▶ Goal 1
Find every line in the records that contains the word "Open" and copy each of those lines.

▶ Passage

Racializing Rock: The ’60s and the White Sounds of ‘Pet Sounds’

The Beach Boys’ Pet Sounds is not a racist text, but its impact was racist because it further encoded rock as a white genre, perpetuating the institutionalized prejudice that relegated African Americans to the margins of rock.

Pet Sounds
The Beach Boys
Capitol Records
16 May 1966

Oblivious Affluence

The Beach Boys’ early records reflected the affluent lifestyle of suburban southern California, especially with their emphasis on cars in songs like “409”, “Fun, Fun, Fun” and “Little Deuce Coupe”. They came on the scene as part of the surf rock movement with early singles like “Surfin'” and “Surfin’ Safari”, a movement that Garofalo and Waksman interpret as being part of a white, middle-class reaction to the largely working-class and African American tendencies of early rock ‘n’ roll. This is not to say that the Beach Boys were not fond of African American music: their “Surfin’ U.S.A.” appropriated, but gave copyright credits to, Chuck Berry’s “Sweet Little Sixteen”. However, the guitar riff from “Fun, Fun, Fun” was stolen from Berry’s “Roll Over Beethoven” without writing credits. Garofalo and Waksman summed up the Beach Boys’ relation to race well when they write, “Their images, like surf music in general, were bound to a kind of affluence available only to a narrow segment of the population. Seemingly oblivious to their own privilege or the social currents around them, the Beach Boys were hardly apologetic for their music. ‘We’re white and we sing white,’ the group said” (144). While one might ask what it means to sing white, this quotation speaks volumes about the perception the group had of themselves in the larger popular music scene, as they were aware of how their music did not fit within current trends of African American music.

▶ Goal 2
Continue the essay above on race and the Beach Boys' Pet Sounds, picking up right after its last sentence.

▶ Records to use
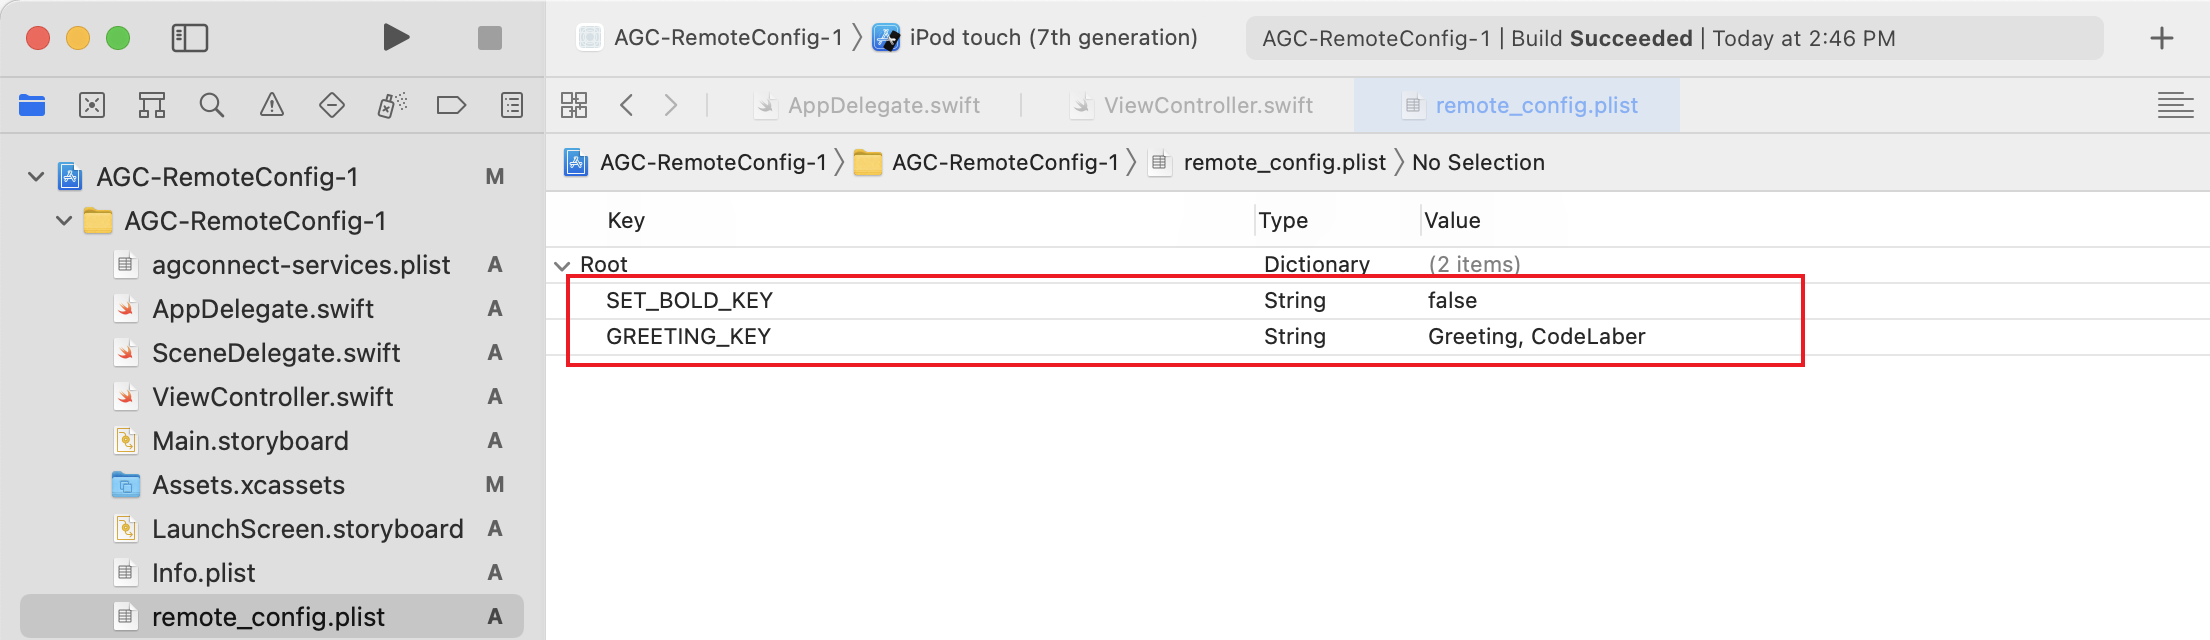Image resolution: width=2210 pixels, height=640 pixels.
Task: Open the Report navigator list icon
Action: pos(511,104)
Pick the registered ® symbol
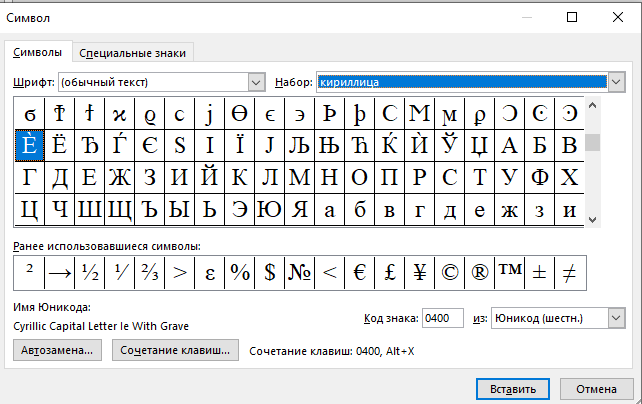This screenshot has width=642, height=404. tap(480, 273)
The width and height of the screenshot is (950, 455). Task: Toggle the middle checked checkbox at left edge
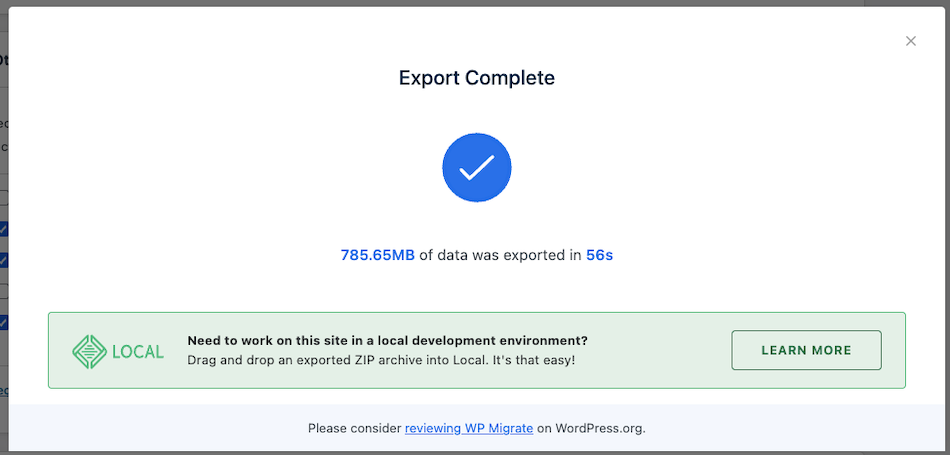4,260
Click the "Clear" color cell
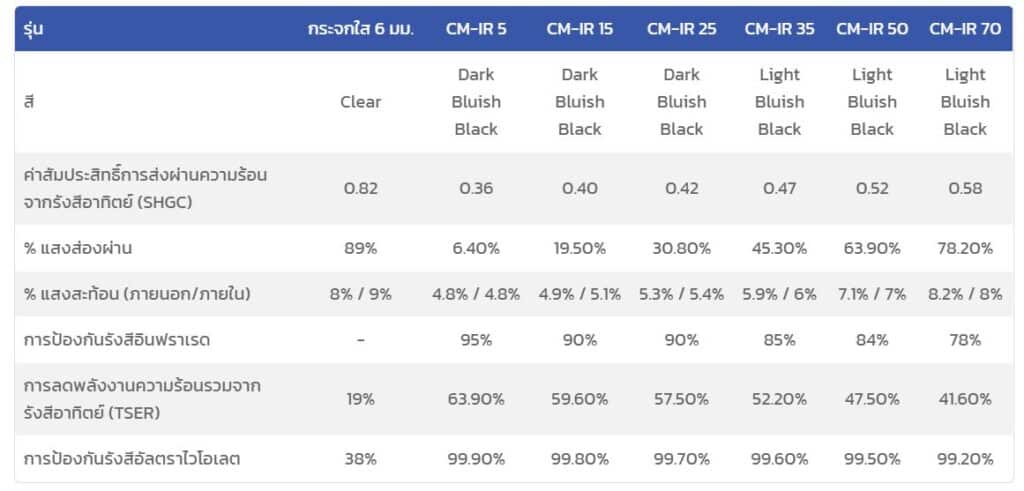This screenshot has height=491, width=1024. coord(360,102)
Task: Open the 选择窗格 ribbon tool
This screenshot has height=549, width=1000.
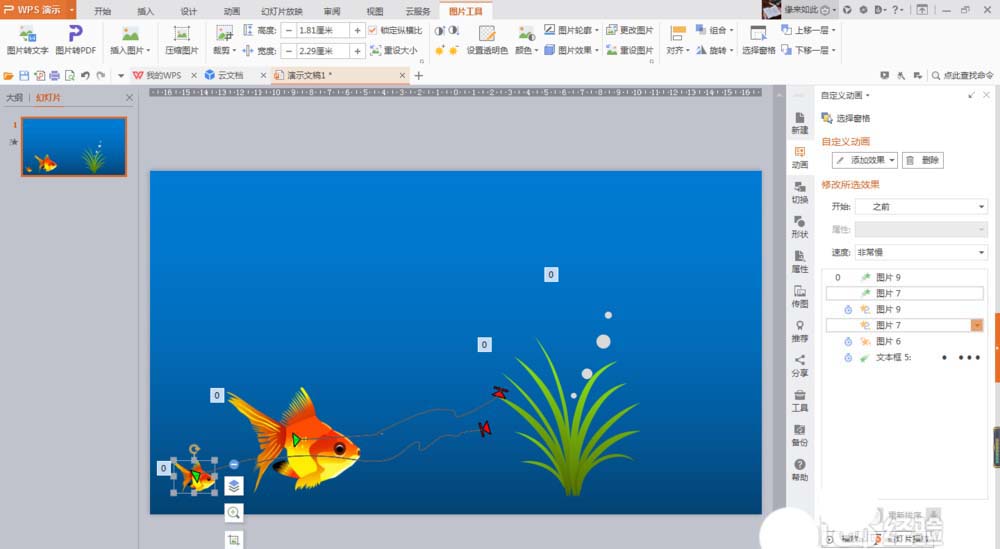Action: coord(759,40)
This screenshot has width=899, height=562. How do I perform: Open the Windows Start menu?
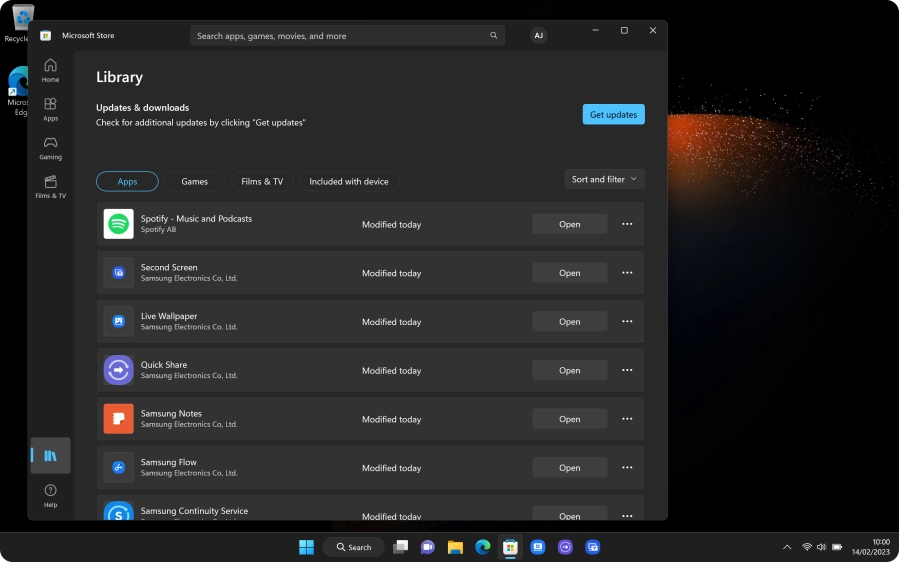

▶ Written answer 1
Task: Open the Report navigator list icon
Task: Open the 选择窗格 ribbon tool
This screenshot has width=899, height=562. How do I perform: Open the Windows Start menu?

▶ Written answer 2
In the years following 1963, the Beach Boys’ records reflected an increasing awareness of loss, including loss of youth. Critic Jim Miller names “Don’t Worry, Baby” and “When I Grow Up (To Be a Man)” as examples of this tendency. But Pet Sounds, released in 1966, obviously goes further, as it moves from the bliss of opener “Wouldn’t It Be Nice” to the heartbreaking disappointment of “Caroline, No”. The album is all about longing: longing for something better, longing for continued innocence — and awareness that what is longed for may never arrive. As a concept album, Pet Sounds moves from innocence to experience, to use a familiar trope at the center of work by writers like William Blake.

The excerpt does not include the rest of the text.